One final thing: GC is a nightmare for high-percentile latency, and any dynamic language has to contend with it. Especially if multiple requests are processed concurrently, which is of course necessary to get reasonable throughput.
In my experience, when using Django or one of the other WSGI-based Python web frameworks, the steps to complete a complex request are serialized just as much as in Rails. The single-threaded process-per-request model, based on the hope that requests will finish fast, is also quite common in Python land.
You mention that GC is a nightmare for high-percentile latency. Isn't this just as much of a problem for Go? Would you continue to develop back-end services in C++ if not for the fact that most developers these days aren't comfortable with C++ and manual memory management?
For my own project, the GC tradeoff with Go (or Java) is acceptable given the relative ease of development w.r.t. C++. Since there are better structures in place to explicitly control the layout of memory, you can do things with freepools, etc, that take pressure of GC.
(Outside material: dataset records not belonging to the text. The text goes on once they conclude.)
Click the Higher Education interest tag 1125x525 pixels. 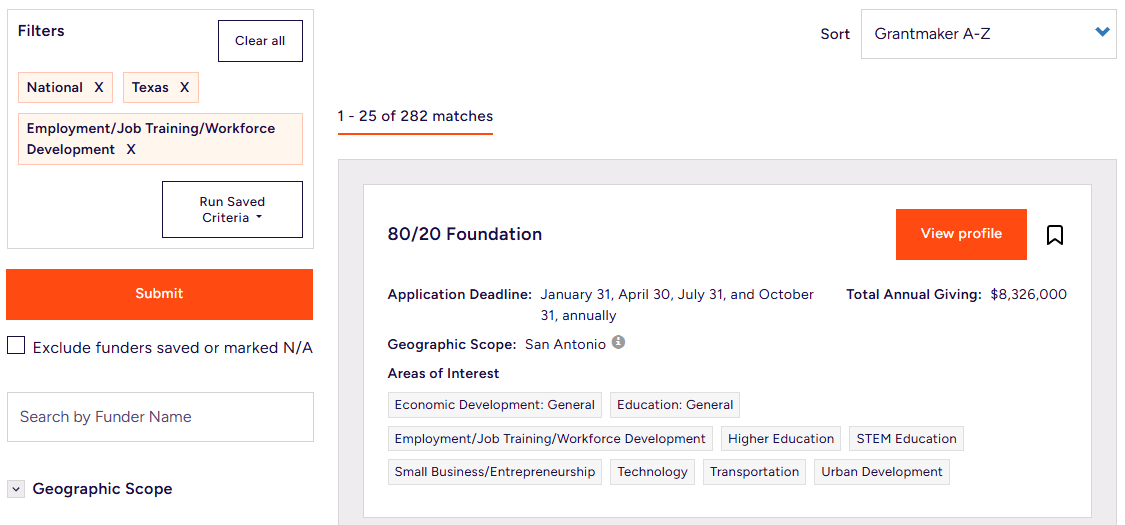780,439
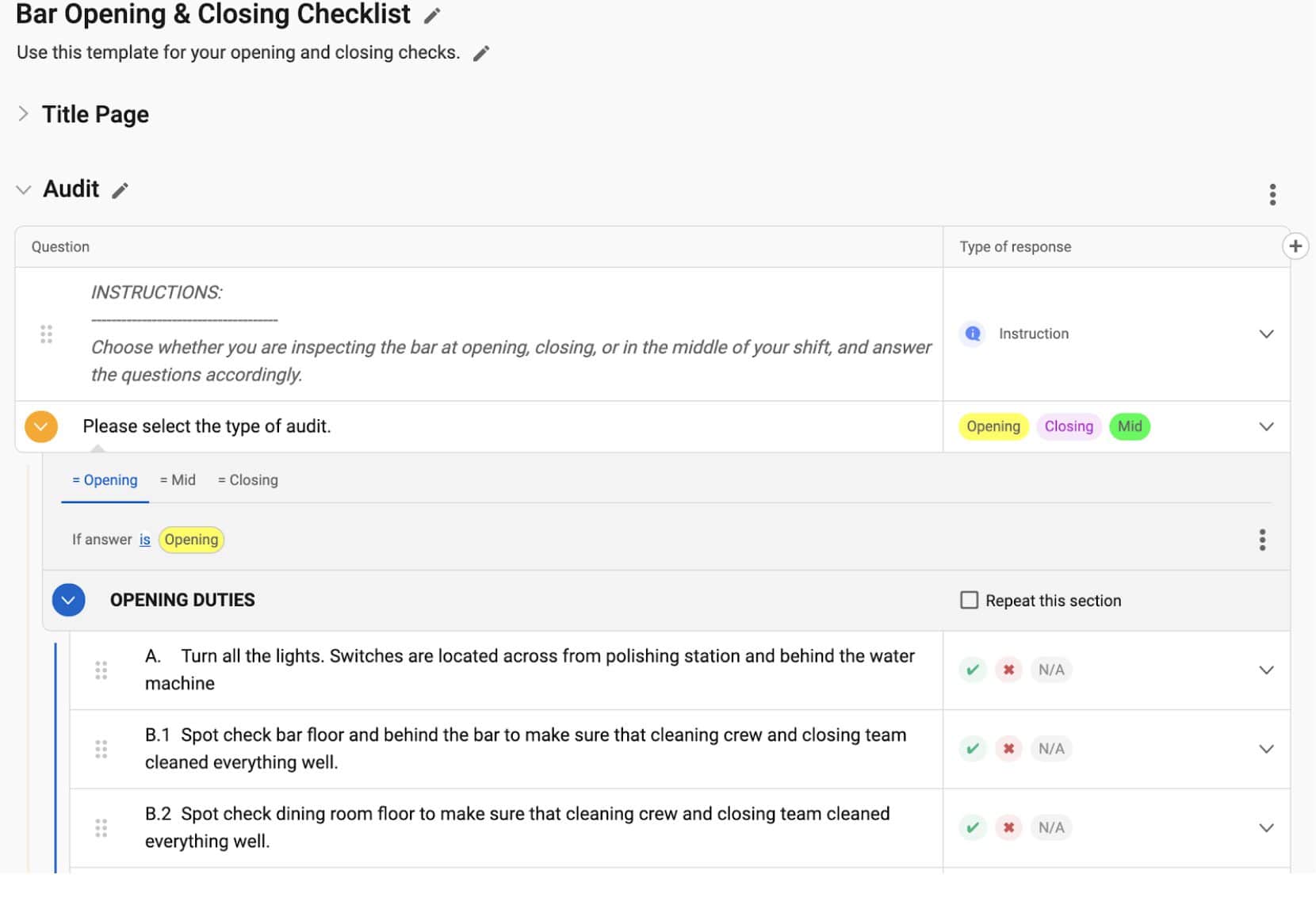
Task: Click the yellow Opening tag in the If answer condition
Action: 191,540
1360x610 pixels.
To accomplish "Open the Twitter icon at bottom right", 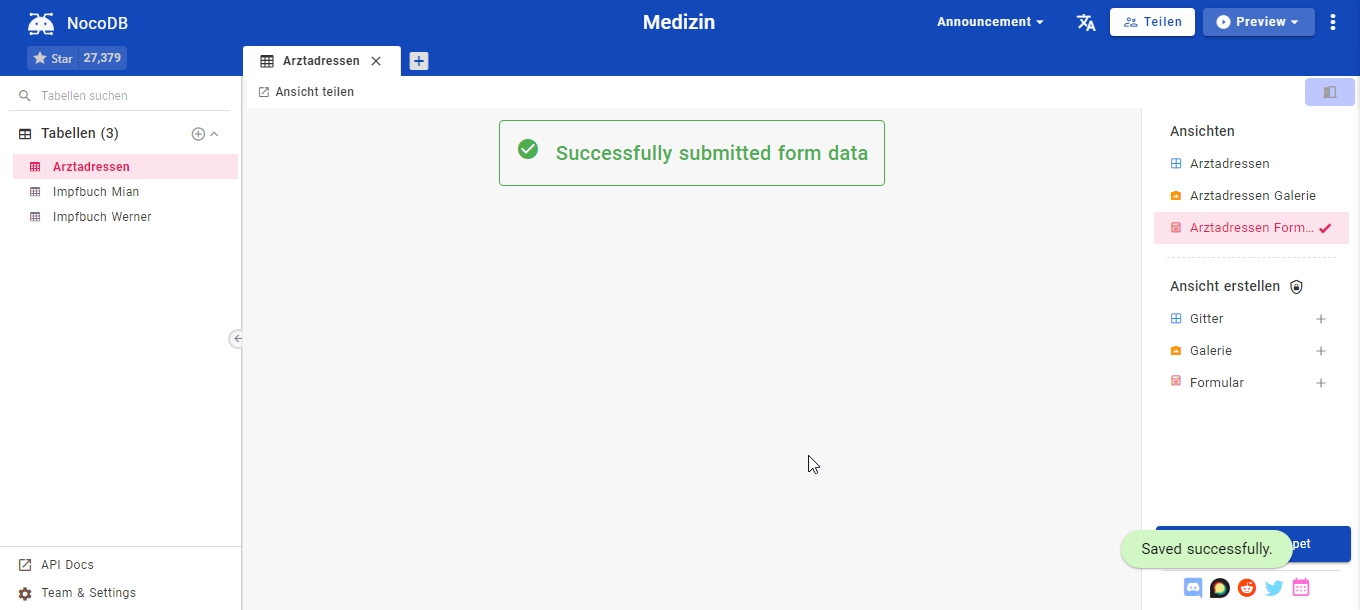I will pyautogui.click(x=1273, y=588).
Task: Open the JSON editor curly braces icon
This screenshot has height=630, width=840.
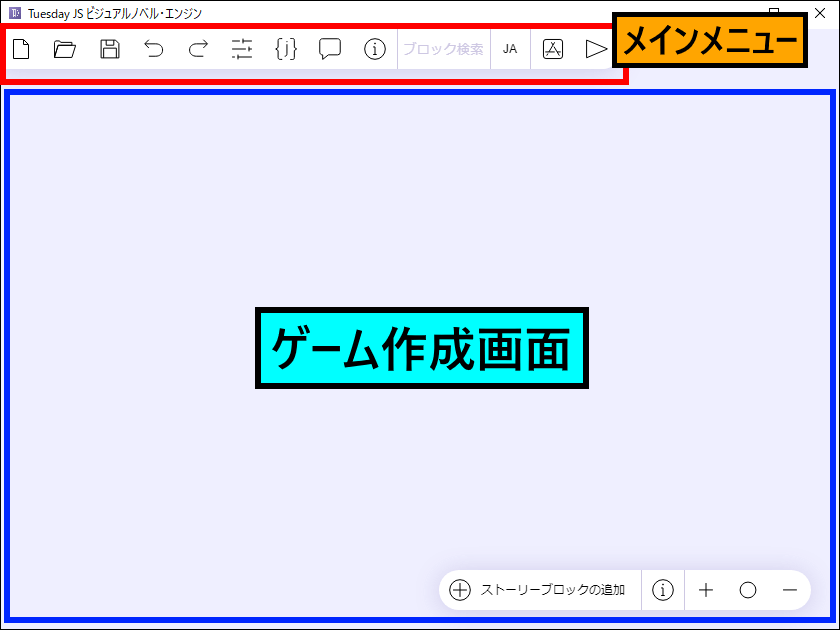Action: click(x=286, y=49)
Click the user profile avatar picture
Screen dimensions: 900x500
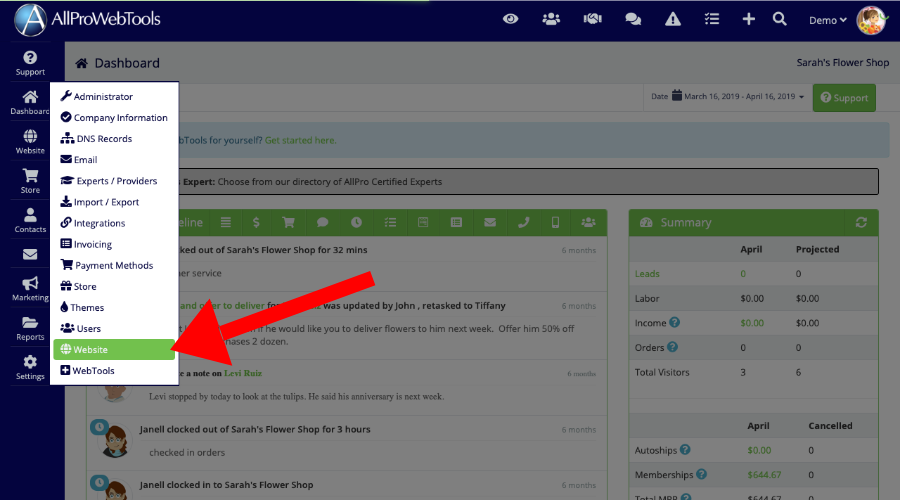tap(871, 20)
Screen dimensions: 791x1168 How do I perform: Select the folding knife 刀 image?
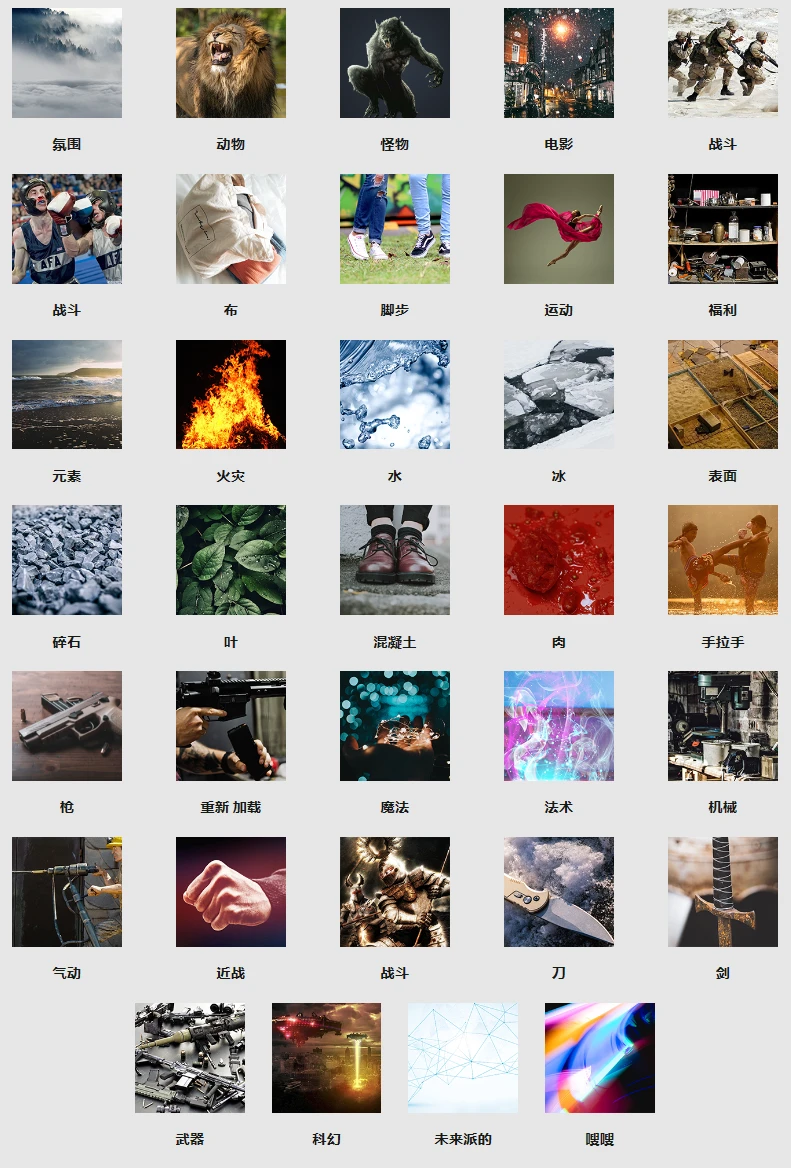tap(559, 892)
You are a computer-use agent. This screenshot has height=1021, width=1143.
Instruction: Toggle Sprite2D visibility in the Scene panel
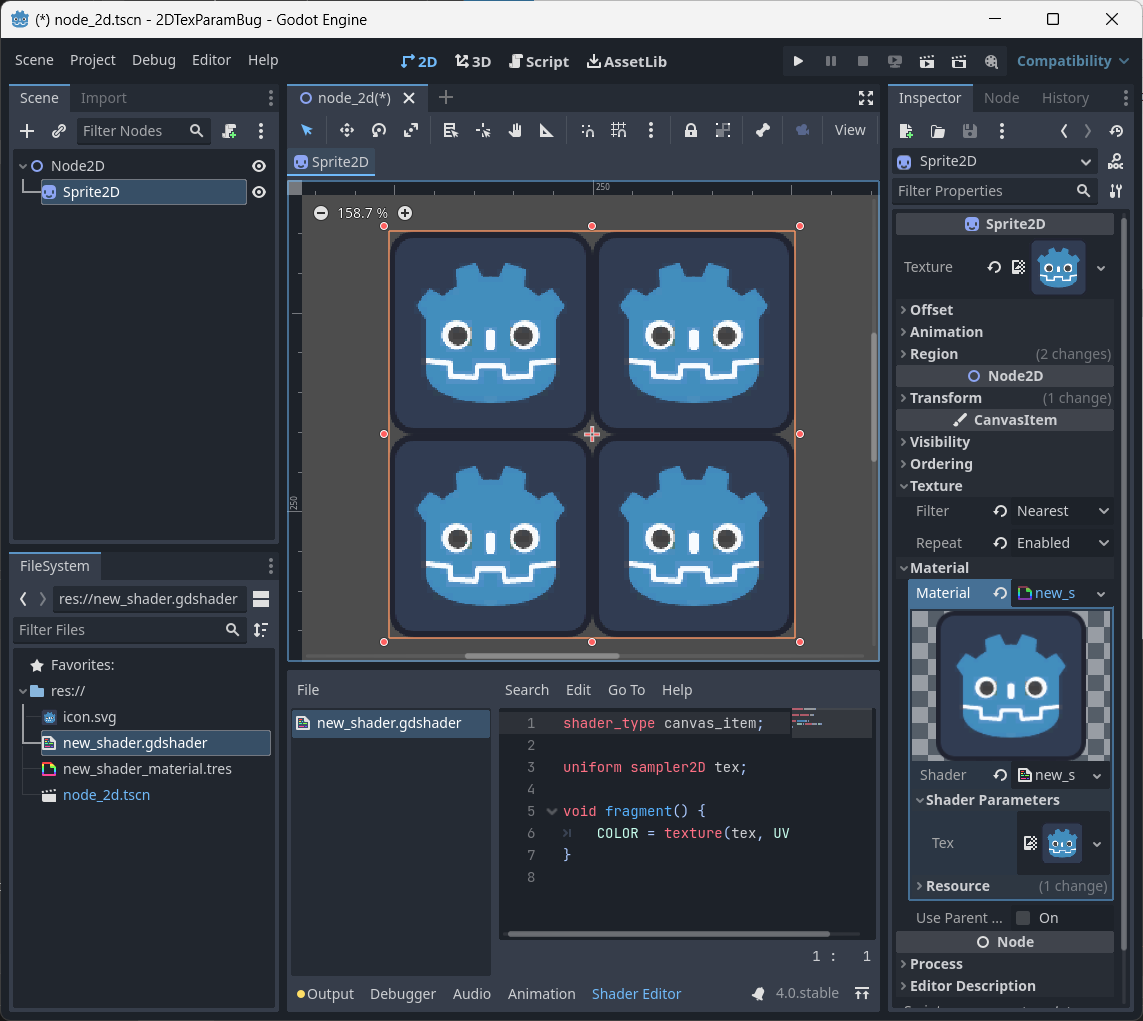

For high-performance things like the systems I had to build at Google, I don't know how to make things work in the high percentiles without bringing explicit memory management into the picture. Although it makes me feel like a hax0r to talk about doing work like that, the reality is that it adds 50% to dev time, and I think Go/Clojure/Scala/Java are an acceptable compromise in the meantime.
It is possible to build things that minimize GC churn in python/ruby/etc, of course; I don't want to imply that I'm claiming otherwise. But the GC ends up being slower in practice for any number of reasons. I'm not sure if this is true in javascript anymore, actually... it'd be good to get measurements for that, I bet it's improved a lot since javascript VMs have received so much attention in recent years.
Final point: regardless of the language, splitting services out behind clean protobuf/thrift/etc APIs is advantageous for lots of obvious reasons, but one of them is that, when one realizes that sub-service X is the memory hog, one can reimplement that one service in C++ (or similar) without touching anything else. And I guess that's my fantasy for how things will play out for my own stuff. Ask me how it went in a couple of years :)
Just to be clear, do you mean that writing in C++ and doing manual memory management doubles dev time, or makes it 1.5 times as long as it would be in a garbage collected language?
Also, where does most of that extra dev time go? Being careful while coding to make sure you're managing memory right, or debugging when problems come up?
I don't think that doing manual memory management doubles dev time for experienced devs, no... I just mean that, if you're trying to eliminate GC hiccups by, say, writing a custom allocator in C++ (i.e., exactly what we had to do with this project I was on at Google), it just adds up.
I.e., it's not the manual memory management that's expensive per se, it's that manual memory management opens up optimization paths that, while worthwhile given an appropriately latency-sensitive system, take a long time to walk.